(Stored data entries)
—————

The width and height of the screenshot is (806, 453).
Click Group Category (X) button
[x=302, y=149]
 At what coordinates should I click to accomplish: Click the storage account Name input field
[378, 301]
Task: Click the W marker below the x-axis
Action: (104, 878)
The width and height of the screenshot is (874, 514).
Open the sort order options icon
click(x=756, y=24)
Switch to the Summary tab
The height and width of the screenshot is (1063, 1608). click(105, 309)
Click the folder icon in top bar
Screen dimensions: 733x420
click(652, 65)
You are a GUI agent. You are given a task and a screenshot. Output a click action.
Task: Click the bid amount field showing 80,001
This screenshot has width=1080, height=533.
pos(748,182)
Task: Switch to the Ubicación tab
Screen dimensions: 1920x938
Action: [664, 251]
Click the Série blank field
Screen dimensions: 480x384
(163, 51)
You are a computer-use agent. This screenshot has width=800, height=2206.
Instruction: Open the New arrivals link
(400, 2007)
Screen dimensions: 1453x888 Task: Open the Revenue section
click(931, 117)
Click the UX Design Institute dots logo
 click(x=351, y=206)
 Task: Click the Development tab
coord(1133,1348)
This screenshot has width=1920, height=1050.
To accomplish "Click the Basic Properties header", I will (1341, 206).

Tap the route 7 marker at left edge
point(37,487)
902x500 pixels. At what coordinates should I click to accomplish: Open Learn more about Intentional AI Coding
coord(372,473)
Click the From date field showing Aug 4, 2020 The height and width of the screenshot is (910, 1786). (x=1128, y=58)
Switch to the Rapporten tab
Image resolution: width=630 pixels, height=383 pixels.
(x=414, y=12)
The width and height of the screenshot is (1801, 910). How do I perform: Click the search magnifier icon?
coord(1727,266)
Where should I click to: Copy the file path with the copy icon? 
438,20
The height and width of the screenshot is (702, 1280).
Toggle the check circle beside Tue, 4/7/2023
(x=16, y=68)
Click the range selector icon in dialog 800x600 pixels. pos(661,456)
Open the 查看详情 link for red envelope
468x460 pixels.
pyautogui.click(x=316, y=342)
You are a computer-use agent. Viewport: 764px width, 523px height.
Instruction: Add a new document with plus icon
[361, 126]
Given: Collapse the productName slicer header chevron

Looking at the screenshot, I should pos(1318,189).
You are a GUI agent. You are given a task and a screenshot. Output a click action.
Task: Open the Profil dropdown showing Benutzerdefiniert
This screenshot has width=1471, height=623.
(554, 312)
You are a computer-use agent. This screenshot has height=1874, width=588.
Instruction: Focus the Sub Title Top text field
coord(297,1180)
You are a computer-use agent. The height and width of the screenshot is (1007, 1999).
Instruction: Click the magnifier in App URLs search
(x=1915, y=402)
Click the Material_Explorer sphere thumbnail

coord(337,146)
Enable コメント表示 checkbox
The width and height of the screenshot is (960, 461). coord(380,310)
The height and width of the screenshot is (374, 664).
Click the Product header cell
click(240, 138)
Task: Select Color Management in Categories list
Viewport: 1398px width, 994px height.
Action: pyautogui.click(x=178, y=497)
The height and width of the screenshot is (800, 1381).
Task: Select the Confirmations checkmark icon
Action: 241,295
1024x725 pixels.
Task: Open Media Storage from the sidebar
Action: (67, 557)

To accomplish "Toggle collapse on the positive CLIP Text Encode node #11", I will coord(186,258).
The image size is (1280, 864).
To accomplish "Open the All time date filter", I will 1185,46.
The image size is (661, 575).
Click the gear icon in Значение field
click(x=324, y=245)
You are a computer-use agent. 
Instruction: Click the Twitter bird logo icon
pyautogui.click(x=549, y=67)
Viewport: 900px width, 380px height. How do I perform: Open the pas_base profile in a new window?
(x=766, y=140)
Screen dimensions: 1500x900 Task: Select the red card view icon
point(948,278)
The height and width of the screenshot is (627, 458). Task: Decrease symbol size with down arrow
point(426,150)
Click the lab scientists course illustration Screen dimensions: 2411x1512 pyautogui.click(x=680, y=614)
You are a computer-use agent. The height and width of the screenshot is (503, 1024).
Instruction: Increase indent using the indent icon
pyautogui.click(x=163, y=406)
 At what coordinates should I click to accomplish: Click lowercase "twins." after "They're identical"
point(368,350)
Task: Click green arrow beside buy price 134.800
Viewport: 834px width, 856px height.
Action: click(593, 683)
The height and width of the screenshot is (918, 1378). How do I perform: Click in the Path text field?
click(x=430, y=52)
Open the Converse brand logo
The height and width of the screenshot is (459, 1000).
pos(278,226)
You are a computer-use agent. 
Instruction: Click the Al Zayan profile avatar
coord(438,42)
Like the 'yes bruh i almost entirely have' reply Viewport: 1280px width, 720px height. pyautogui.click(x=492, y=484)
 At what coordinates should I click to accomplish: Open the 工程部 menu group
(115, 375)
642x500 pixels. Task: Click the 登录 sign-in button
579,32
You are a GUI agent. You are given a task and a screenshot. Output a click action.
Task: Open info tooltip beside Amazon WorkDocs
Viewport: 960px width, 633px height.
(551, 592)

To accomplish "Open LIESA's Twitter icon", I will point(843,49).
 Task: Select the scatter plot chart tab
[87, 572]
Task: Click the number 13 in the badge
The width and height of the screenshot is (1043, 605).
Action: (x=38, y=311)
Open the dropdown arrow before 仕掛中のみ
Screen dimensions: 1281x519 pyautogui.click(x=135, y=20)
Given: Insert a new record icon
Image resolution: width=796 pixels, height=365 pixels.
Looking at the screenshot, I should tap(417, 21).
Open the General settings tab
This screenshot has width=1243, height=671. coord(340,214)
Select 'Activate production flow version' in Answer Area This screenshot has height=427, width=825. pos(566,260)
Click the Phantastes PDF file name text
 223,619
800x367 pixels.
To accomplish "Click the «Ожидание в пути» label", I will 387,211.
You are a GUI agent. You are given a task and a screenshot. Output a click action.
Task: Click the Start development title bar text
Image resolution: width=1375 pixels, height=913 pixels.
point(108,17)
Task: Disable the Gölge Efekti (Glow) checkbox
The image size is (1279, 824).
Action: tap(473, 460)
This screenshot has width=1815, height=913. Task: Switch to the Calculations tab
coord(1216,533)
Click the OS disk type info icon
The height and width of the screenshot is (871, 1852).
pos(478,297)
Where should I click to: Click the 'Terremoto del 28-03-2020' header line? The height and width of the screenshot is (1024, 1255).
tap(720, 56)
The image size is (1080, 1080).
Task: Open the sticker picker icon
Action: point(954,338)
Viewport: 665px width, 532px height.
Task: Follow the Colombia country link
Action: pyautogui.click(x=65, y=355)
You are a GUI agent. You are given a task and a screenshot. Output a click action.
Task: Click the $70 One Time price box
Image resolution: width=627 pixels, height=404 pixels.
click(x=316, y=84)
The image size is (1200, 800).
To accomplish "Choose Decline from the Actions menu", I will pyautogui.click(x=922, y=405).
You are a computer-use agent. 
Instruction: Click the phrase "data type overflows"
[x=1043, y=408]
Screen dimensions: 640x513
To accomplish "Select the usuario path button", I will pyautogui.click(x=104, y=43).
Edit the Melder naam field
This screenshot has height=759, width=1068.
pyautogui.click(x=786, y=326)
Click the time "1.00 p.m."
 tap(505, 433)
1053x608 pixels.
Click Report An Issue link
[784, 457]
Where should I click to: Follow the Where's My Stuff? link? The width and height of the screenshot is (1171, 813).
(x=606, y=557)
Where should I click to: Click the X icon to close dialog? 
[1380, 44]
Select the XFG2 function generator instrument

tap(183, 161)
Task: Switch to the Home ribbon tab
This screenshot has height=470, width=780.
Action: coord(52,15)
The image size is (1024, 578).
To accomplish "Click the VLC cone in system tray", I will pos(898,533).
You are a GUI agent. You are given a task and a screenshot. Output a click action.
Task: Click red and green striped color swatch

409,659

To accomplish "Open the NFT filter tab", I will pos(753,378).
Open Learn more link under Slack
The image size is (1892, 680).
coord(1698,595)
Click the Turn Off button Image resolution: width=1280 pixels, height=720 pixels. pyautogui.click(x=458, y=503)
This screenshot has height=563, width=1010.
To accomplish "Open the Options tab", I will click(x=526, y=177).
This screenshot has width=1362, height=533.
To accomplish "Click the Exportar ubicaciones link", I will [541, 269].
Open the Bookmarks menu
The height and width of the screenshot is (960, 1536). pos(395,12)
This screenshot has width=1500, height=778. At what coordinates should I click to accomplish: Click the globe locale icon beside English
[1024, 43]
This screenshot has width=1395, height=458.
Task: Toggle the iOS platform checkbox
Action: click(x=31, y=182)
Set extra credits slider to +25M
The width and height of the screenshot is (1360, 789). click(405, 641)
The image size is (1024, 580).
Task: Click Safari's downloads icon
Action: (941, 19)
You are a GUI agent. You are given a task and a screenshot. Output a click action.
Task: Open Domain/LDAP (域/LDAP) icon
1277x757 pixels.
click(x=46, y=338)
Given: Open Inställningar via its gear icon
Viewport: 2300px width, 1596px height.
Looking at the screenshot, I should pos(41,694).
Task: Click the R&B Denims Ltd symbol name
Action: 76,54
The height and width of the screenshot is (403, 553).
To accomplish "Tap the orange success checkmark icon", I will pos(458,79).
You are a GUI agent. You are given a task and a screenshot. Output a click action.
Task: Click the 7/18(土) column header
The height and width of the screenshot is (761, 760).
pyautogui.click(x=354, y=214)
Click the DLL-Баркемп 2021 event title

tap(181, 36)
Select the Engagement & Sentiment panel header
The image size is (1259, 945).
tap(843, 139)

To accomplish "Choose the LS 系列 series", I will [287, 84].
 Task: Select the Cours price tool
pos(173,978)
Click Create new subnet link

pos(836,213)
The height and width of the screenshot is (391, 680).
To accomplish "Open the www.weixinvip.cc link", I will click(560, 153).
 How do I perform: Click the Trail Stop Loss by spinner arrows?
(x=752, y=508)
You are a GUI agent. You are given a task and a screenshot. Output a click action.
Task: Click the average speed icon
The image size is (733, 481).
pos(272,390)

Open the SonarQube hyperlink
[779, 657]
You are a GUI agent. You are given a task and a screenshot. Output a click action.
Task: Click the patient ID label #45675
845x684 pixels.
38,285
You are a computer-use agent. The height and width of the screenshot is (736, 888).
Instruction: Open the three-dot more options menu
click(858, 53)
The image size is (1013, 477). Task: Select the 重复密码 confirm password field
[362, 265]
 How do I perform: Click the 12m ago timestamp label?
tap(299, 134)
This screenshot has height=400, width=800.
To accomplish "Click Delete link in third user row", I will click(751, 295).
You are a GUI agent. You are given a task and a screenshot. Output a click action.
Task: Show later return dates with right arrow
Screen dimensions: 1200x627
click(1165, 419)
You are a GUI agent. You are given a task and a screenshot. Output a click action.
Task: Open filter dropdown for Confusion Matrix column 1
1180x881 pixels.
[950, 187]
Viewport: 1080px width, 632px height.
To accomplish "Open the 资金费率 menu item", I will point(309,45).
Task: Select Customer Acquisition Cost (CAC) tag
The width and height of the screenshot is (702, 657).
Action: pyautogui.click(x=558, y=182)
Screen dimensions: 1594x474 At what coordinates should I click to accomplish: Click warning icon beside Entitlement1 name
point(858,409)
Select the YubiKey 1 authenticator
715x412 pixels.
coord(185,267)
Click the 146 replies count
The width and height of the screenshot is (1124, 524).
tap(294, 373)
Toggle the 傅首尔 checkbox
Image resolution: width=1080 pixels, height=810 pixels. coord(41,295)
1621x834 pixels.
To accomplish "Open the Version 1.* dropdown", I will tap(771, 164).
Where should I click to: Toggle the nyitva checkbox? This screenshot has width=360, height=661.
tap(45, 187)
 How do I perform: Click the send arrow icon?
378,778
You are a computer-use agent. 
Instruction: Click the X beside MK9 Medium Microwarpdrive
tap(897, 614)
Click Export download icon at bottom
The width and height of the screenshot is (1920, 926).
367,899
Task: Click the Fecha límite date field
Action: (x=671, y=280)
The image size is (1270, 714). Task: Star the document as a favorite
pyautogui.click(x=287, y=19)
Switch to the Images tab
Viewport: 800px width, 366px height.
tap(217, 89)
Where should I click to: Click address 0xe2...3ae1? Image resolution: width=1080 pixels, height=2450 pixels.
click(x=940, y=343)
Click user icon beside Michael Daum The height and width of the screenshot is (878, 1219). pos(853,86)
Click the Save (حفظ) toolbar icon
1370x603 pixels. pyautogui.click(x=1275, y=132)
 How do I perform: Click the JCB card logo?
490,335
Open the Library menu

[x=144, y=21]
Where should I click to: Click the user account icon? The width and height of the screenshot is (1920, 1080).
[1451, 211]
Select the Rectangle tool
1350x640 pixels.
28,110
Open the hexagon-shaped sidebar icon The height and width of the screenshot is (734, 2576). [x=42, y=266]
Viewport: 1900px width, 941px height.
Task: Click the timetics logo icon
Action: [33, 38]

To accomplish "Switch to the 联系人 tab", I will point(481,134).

—————

Lines that contain "showing" are the result; find them in the entries above and copy each one.

Task: Click the bid amount field showing 80,001
Click the From date field showing Aug 4, 2020 The height and width of the screenshot is (910, 1786). (x=1128, y=58)
Task: Open the Profil dropdown showing Benutzerdefiniert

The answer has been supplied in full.